BEGIN Given passage

# 84-85 vs 86-87 325e mpg



## taro (Aug 25, 2004)

hello, 

i've been looking into a 325e for commuting purposes. i bought jeremy walton's 3-series enthusiast's companion and noticed that the fuel economy listed for an 84-85 325e was 27city/38hwy and 21/28 for an 86-87 325e. the only differences i've noted between the two are a final drive ratio of 2.78 for the 84-85 and 2.93 for the 86-87 and the 86-87 being a few pounds heavier. 

is the fuel economy for the 86-87 that much less or is this a typo? thanks, taro


----------



## JamesSpot (Mar 4, 2003)

*They are different*

The "e" signifies the "eta" engine. It had higher torque, less Hp, and a lower redline than other BMW motors in the days when fuel economy became a top priority. They are not as desireable as track cars as they run out of breathing room as the RPMs come up and do not pull as strong as other BMW motors, but is a perfectly fine engine for normal driving.

END Given passage
BEGIN Collected data

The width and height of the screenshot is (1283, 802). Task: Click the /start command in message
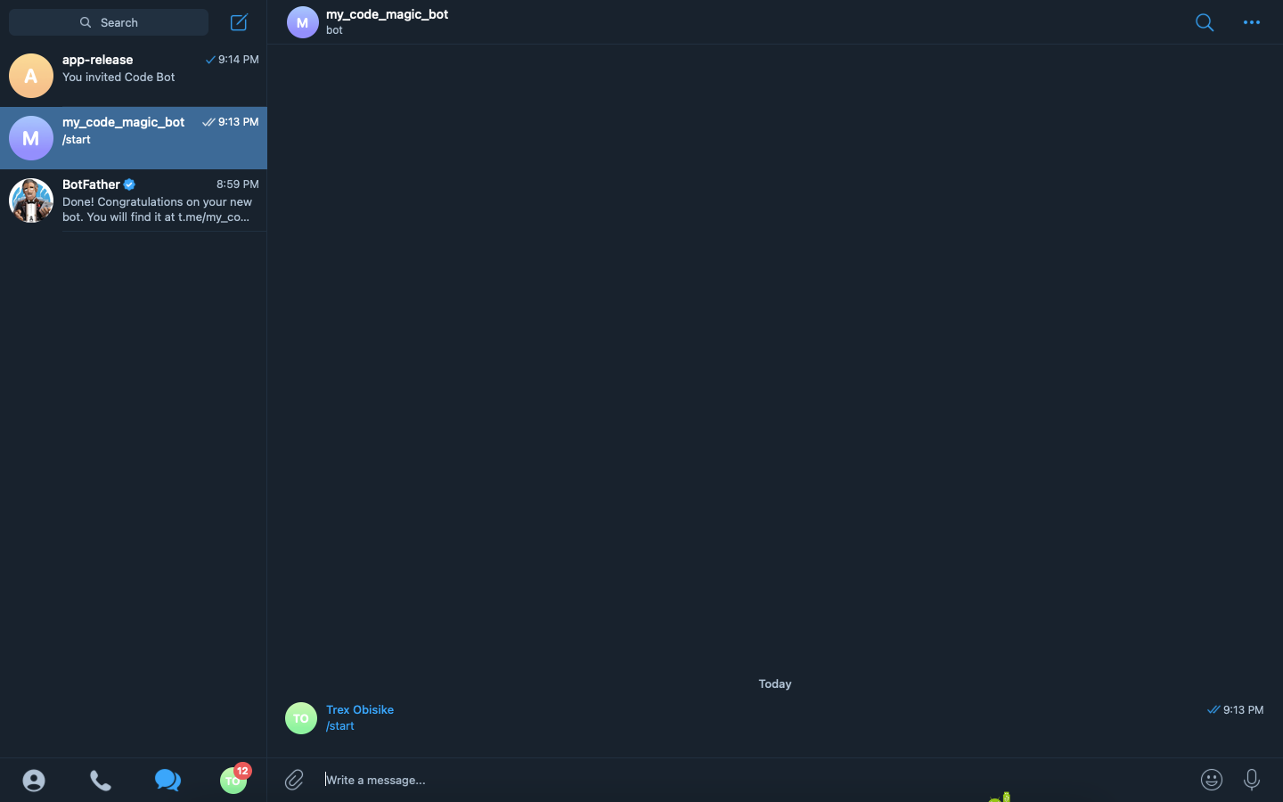click(x=340, y=725)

END Collected data

Resume the forum thread on 325e fuel economy, starting right after its last sentence.

I had a neighbor who had a 528e, a very nice sedan. I wouldn't expect to get quite those fuel mileage numbers on an older car, but the "e" motor will return better mileage.

From another web site:
"The US market saw many of these cars arrive in "eta" form. The 2.7 litre eta engine was designed to use less fuel while still offering good performance, surely only Americans could ask for a 2.7 litre economy engine! This was a fairly durable engine whose only failing was its unwillingness to rev at high speeds."

In Europe, taxes are based on displacement, which is why it seems unfathomable to Europeans that the US market would want a large motor with limited horsepower. They want tiny engines that can still pull a car 120 mph. Since we had a 55 mph national speed limit when the "e" engine was designed and gas prices had quadrupled, the US market received a unique motor.


----------



## taro (Aug 25, 2004)

James,

thanks for the response. yeah, i wish i could go for the 325i(s)s, but in order to justify a third car, it's got to be as economical as possible. coming from a suv though, i'm sure the 325e will feel pretty good.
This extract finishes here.